Yes, Barnes & Noble is that rare retailer where online sales are holding back the production at the physical storefront. It probably isn't hard to realize why Barnes & Noble isn't a dot-com darling. It's competing against Amazon.com (AMZN -1.65%), where Barnes & Noble was its first target when it launched as an online bookstore in the mid-1990s. It's hard for Barnes & Noble's website to compete with Amazon's pricing, and it would be problematic if the chain began charging higher prices offline than it does online to compete with Amazon and other e-based discounters. Barnes & Noble fares a lot better in its more inviting retail climate where it can offer instant gratification and reasonably shield itself from comparison shopping.

This isn't the first time that Barnes & Noble has suffered a year-over-year decline in website sales. It's actually the norm. Thankfully the more important bricks-and-mortar locations are holding up better. Comps rose 0.2% during the quarter.
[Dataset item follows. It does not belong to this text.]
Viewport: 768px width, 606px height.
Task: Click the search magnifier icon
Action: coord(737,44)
If you back out the NOOK -- the chain's fading e-book reader platform that experienced another double-digit plunge in sales during the period -- comparable-store sales increased by 1.3% for the quarter.
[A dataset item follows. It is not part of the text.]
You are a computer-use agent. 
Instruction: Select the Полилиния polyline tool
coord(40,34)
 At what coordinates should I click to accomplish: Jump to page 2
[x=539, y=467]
Barnes & Noble scored a profit of $1.04 a share for the seasonally potent quarter, comfortably ahead of the $0.96 a share it rang up a year earlier but short of analyst expectations of $1.08 a share. This is the third quarter in a row that Barnes & Noble falls short of Wall Street's profit targets, but the real takeaway here -- and the reason why the stock moved higher -- is that Barnes & Noble is holding its own.

Barnes & Noble is in no rush to follow former rival Borders into extinction. It's holding steady at the retail level, and last year's decision to spin off its 736 campus bookstores as Barnes & Noble Education (BNED 0.24%) finds it leaning more on its namesake superstores.

That's not a bad place to be at the moment. It sees flat comps in the year ahead, up 1% if we ignore NOOK product sales. Barnes & Noble Education offered stability, relying on consistent campus book purchases over hit novels, but separating Barnes & Noble from Barnes & Noble Education gives investors the flexibility to choose their own adventure.

Patience is a virtue for readers, but the same can now be said of owning Barnes & Noble stock since it began paying quarterly dividends last year. It's a generous rate, amounting to a yield of 4.9% as of Monday's close. It remains to be seen if catalysts will help deliver growth, but it's ultimately comforting to see that the e-book and e-tail revolutions haven't crushed Barnes & Noble just yet.